▶ 引用文:
######
シネマピア
モールス
スウェーデンのベストセラー小説を原作とした『ぼくのエリ 200歳の少女』が、タイトルを原作と同名にしてハリウッドリメイクされたのが本作。少女役に『キック・アス』で全世界に多数の熱烈ファンを持つこととなったクロエ・グレース・モレッツ、少年役には『ザ・ロード』のコディ・スミット=マクフィーを迎え、『クローバーフィールド/HAKAISHA 』のマット・リーヴス監督が独特の感性でその世界を作り上げる。
雪深い田舎町で母親と二人で暮らし、学校では虐められている少年、オーウェン。ある日、隣の部屋に越してきたアビーという少女は、冷たい雪の上でも裸足で歩き、自分の誕生日も知らない不思議な女の子。次第に惹かれあう二人は、壁越しのモールス信号で交信をし、心を近づけていく。だがそのころ、町では不可解な猟奇殺人事件が頻発するようになり……。
元のスウェーデン版が純白の雪のような、童話のような純粋さ、身を切られるような美しさが全編に漂っていたのに対し、本作ではその雪に少しばかりの土が混じり、より現実感が増し、また表現もハリウッドナイズドされてマイルドになったような印象を受ける。
小説のほうの原作では、実はエリは去勢されてしまった元少年であり、スウェーデン実写版でもそうした描写がほんの少しあったのだが、本作でのアビーはまったくの少女。アビー役のクロエはもちろん抜群の演技力なのだが、オーウェンよりも少し……否、かなり背が高い。このころの年代は同じ年でも女の子のほうが大きいということはままあるだろうが、オーウェンの弱々しさも相まって、どこかアビーが年上のお姉さんのように見えてしまう。
本当のアビーは少女ではなくとんでもなく年をとったオバハンだからそれでもいいのかもしれないが、スウェーデン版は同じような背丈で互いが対等の関係のように見えたので、この点はどうしても気になってしまった。
ハリウッド製作なのだから、当然VFXもそれなりの仕上がりになっているかと思いきや、監督は予算の配分を間違えてしまったのか? 吸血シーンのそれは前時代を思わせるカクカクカクカクとした動きで興ざめしてしまった。これならスウェーデン版のほうがよほどリアリティに溢れている。事故シーンとラストの某物体のアップだけは、さすがハリウッドと思わせる仕上がりだったが。
######
▶ 資料:
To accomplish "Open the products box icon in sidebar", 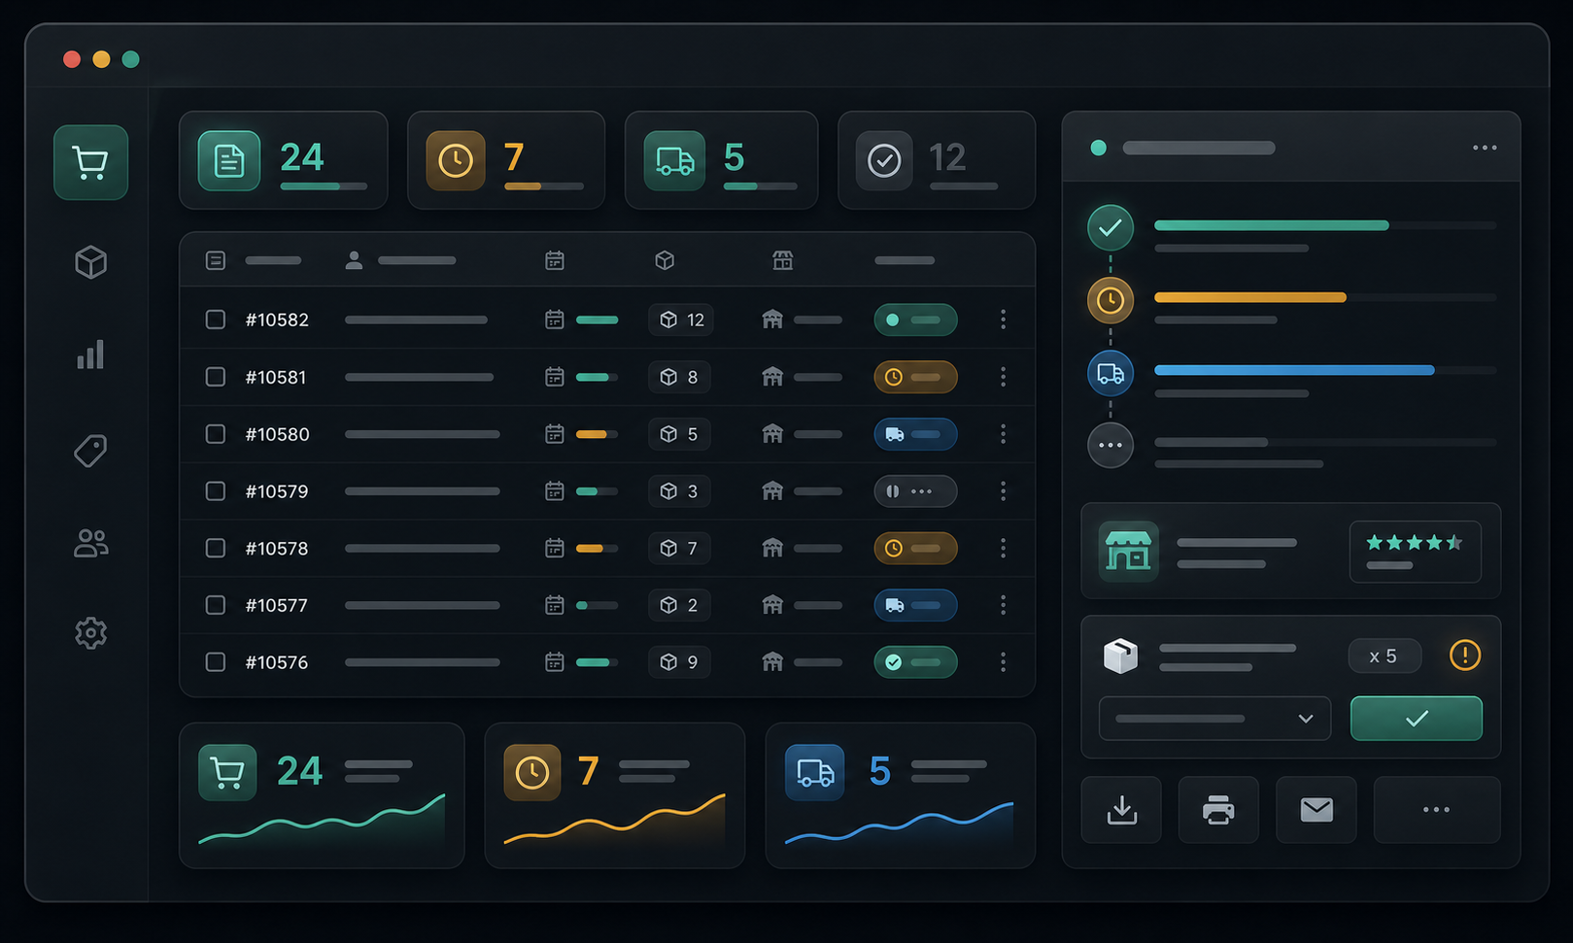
######
▶ やること:
a) 『モールス』の映画評によると、この映画の監督はだれですか。
b) 『モールス』の映画評の「元のスウェーデン版が純白の雪」から「姉さんのように見えてしまう。」までを、そのまま繰り返して書いてください。
c) 『モールス』の映画評を引き継いで、最後の文のあとから続きを書いてください。
資料は、この映画評とは別のところから持ってきたものです。

▶ 答え:
a) マット・リーヴスです。

b)
元のスウェーデン版が純白の雪のような、童話のような純粋さ、身を切られるような美しさが全編に漂っていたのに対し、本作ではその雪に少しばかりの土が混じり、より現実感が増し、また表現もハリウッドナイズドされてマイルドになったような印象を受ける。
小説のほうの原作では、実はエリは去勢されてしまった元少年であり、スウェーデン実写版でもそうした描写がほんの少しあったのだが、本作でのアビーはまったくの少女。アビー役のクロエはもちろん抜群の演技力なのだが、オーウェンよりも少し……否、かなり背が高い。このころの年代は同じ年でも女の子のほうが大きいということはままあるだろうが、オーウェンの弱々しさも相まって、どこかアビーが年上のお姉さんのように見えてしまう。

c)
少年が少女を招き入れるシーンでは、スウェーデン版では辛辣な言葉と仕草、表情が胸に突き刺さるほどでかなり印象的だったのに対し、本作では棘がそがれた表現に落ち着いてしまっていたのも残念だ。
……と、本国版と比べたら、ストーリーはほぼ同じでも、テイストはかなり違う仕上がりになっている本作。本国版を好きな方が観たら肩を落としてしまうかもしれないが、これはこれとして観るなら、申し分なく楽しめるスリラー。あのスティーヴン・キングが2010年のベスト映画No.1に選び、「この20年のアメリカでナンバーワンのスリラー」と語っているくらいの傑作なのだから。
我々だって他の生物を捕食しながら生きている。食料となるものが野菜やら肉やらなのか、すごい偏食で人間の血しか受け付けられないのかの違いだ。また、命を奪わずとも、誰もが誰かを知らぬうちに傷つけながら生きている。血がなければ生きていけないという言わば“病気”を苦に死の道を選ぶか、それとも“病気”とともに生き続けるか。様々な矛盾とともに生きるしかない、“現実”というこの世界を考えさせられる一本。
原作:ヨン・アイヴィデ・リンドクヴィスト
監督:マット・リーヴス
脚本:マット・リーヴス
出演:クロエ・グレース・モレッツ/コディ・スミット=マクフィー/リチャード・ジェンキンス/イライアス・コティーズ
配給:アスミック・エース © 2010 Hammer Let Me In Production.LLC
公開:8月5日(金)、TOHOシネマズ六本木ヒルズほか全国ロードショー
公式HP:http://morse-movie.com/
©Fish Head Productions, LLC All Rights Reserved.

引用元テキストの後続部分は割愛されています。